CU Boulder study: Last piece of North American ice sheet will be gone in a few hundred years

BOULDER, Colo. – The last remaining piece of the ice shelf that once covered much of North America could be gone in as little as 200 years, according to a new study from scientists at CU Boulder and Simon Fraser University in British Columbia.

The Barnes Ice Cap on Baffin Island in the Canadian Arctic is currently about the size of Delaware and is 500 meters thick. It’s part of an ice sheet that has grown and shrunk over the years and as of about 20,000 years ago, it was about a mile thick where Chicago now sits.

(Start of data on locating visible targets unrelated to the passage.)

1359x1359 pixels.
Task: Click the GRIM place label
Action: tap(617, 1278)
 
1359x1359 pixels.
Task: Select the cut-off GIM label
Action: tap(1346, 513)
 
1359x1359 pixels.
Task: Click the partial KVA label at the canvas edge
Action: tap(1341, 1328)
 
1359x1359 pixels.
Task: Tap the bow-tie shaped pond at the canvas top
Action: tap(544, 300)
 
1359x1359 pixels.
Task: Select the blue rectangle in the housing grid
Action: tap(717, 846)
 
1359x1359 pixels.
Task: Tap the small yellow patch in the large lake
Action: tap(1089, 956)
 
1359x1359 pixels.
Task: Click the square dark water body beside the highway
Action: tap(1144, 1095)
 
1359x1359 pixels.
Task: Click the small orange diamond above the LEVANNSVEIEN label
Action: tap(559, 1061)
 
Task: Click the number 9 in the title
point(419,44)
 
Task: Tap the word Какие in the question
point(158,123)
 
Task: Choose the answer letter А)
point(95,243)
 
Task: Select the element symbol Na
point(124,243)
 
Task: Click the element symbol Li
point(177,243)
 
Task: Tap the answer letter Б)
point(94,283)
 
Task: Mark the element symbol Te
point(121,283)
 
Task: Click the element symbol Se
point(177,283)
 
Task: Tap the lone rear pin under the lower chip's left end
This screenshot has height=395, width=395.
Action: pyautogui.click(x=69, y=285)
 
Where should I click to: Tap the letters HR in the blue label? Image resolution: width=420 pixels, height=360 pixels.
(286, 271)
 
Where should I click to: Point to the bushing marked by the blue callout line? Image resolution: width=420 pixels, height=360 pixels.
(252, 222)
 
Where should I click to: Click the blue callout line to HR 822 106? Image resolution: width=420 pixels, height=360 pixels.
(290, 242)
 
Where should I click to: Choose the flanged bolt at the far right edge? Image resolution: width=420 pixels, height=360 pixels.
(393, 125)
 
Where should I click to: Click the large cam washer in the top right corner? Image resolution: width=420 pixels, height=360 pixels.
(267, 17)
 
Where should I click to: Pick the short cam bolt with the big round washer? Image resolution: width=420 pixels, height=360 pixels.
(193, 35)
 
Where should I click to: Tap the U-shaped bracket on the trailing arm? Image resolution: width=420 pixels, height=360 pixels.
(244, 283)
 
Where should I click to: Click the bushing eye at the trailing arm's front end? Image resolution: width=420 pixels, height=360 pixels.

CU Boulder scientist Gifford Miller and the study’s co-authors estimate that under any possible greenhouse gas emission scenario, the Barnes Ice Cap will be gone in 200 to 500 years. Using a model in which greenhouse gas emissions peak around the year 2040, the scientists estimated the ice cap would be gone in about 300 years.

Even if humans are able to reduce their greenhouse gas emissions, it wouldn’t save the ice cap, the scientists say, marking a monumental change for an ice sheet that has been around for 2.5 million years or so.

“The geological data is pretty clear that the Barnes Ice Cap almost never disappears in the interglacial times,” Miller said. “The fact that it’s disappearing now says we’re really outside of what we’ve experienced in 2.5 million-year interval. We are entering a new climate state.”

By studying isotopes created by cosmic rays that have been trapped in rocks around the ice cap, scientists estimate that it’s only been as small as it is now three times during its lifetime.

The melting of the Barnes Ice Cap isn’t likely to have a noticeable effect on sea levels, but its demise could be bad news for larger ice sheets like those on Greenland and Antarctica, which have a more direct effect on rising sea levels.

“I think the disappearance of the Barnes Ice Cap would be just a scientific curiosity if it were not so unusual,” Miller said.

The study is available online from the journal Geophysical Research Letters.